**WHAT THE TASK REQUIRES**
Only the lines below between the ones containing "Image resolution: width=439" and "The image size is (506, 234).", inclusive, are to be reproduced, each exactly as it stands.

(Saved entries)
════════════════════
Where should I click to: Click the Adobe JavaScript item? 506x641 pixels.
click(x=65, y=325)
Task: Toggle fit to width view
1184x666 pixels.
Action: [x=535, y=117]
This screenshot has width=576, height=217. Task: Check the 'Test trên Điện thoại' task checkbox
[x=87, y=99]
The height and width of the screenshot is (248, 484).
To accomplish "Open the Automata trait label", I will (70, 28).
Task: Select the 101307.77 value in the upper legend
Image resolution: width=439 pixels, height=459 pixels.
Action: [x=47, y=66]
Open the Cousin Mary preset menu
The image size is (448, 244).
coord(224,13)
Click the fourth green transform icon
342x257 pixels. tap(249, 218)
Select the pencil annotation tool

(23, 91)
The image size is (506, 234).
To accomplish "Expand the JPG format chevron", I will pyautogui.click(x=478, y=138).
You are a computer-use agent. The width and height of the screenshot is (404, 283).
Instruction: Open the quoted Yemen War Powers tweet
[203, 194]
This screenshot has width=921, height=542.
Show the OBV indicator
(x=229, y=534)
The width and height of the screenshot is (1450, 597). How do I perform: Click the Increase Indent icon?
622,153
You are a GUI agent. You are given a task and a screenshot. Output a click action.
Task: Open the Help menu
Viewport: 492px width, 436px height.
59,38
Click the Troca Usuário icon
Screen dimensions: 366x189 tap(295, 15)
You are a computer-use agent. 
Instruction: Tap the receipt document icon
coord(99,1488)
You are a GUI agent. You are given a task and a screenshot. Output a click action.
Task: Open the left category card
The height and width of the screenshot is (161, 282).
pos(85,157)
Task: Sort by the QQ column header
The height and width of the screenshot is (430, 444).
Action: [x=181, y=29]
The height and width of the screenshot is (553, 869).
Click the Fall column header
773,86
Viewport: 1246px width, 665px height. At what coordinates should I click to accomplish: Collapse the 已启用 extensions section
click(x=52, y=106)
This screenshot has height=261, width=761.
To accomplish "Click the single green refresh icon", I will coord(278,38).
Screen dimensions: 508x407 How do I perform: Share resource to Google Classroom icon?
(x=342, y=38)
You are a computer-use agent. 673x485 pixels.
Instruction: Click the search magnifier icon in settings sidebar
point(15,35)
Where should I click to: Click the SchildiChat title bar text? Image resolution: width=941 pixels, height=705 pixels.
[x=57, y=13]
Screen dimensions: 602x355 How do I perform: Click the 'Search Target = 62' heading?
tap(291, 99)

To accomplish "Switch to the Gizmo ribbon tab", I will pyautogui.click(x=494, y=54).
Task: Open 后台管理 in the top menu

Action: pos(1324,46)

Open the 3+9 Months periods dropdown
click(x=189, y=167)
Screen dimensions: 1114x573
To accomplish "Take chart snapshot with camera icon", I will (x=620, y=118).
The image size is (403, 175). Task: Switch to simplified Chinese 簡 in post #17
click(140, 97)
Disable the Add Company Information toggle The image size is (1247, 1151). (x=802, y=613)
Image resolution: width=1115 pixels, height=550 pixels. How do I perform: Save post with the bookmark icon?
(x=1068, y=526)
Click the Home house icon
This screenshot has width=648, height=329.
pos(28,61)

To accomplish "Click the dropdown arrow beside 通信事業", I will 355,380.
════════════════════
**TASK ANSWER**
Image resolution: width=439 pixels, height=459 pixels.
Action: [x=47, y=66]
Open the Cousin Mary preset menu
The image size is (448, 244).
coord(224,13)
Click the fourth green transform icon
342x257 pixels. tap(249, 218)
Select the pencil annotation tool

(23, 91)
The image size is (506, 234).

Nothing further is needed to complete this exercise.